:: GOAL OF THE EXERCISE ::
For the listing that follows, give again exactly the lines from the one with "Image resolution: width=1018" to the one with "Task: Click the Gateway dropdown arrows", including both.

:: INFORMATION PROVIDED ::
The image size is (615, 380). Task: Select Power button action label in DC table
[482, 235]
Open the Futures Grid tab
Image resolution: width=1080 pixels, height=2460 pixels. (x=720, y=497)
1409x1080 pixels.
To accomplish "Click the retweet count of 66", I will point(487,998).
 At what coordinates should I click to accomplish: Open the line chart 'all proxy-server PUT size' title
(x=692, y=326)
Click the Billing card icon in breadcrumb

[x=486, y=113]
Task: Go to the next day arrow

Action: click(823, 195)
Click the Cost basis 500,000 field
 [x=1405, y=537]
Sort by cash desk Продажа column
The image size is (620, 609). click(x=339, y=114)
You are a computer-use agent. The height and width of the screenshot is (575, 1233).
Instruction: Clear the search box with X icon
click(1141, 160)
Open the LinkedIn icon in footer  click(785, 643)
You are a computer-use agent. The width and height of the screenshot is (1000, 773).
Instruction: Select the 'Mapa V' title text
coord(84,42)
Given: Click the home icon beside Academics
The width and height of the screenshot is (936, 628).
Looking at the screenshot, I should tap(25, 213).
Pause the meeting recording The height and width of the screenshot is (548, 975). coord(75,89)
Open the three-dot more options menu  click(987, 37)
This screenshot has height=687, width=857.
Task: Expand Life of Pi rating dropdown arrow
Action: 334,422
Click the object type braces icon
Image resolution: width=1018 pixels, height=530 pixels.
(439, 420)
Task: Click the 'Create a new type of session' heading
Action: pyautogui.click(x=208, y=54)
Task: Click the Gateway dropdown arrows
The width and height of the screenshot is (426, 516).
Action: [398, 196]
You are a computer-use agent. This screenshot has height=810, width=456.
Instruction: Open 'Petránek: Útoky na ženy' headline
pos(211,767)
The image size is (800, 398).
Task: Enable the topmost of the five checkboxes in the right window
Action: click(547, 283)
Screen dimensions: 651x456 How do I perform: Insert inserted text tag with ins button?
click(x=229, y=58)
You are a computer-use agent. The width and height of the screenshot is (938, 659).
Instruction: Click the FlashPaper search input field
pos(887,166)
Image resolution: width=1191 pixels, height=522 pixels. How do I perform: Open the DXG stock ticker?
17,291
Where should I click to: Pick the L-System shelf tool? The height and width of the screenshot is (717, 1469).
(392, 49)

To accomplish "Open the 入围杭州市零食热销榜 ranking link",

:: ANSWER TO THIS EXERCISE ::
Image resolution: width=1018 pixels, height=530 pixels.
(439, 420)
Task: Click the 'Create a new type of session' heading
Action: pyautogui.click(x=208, y=54)
Task: Click the Gateway dropdown arrows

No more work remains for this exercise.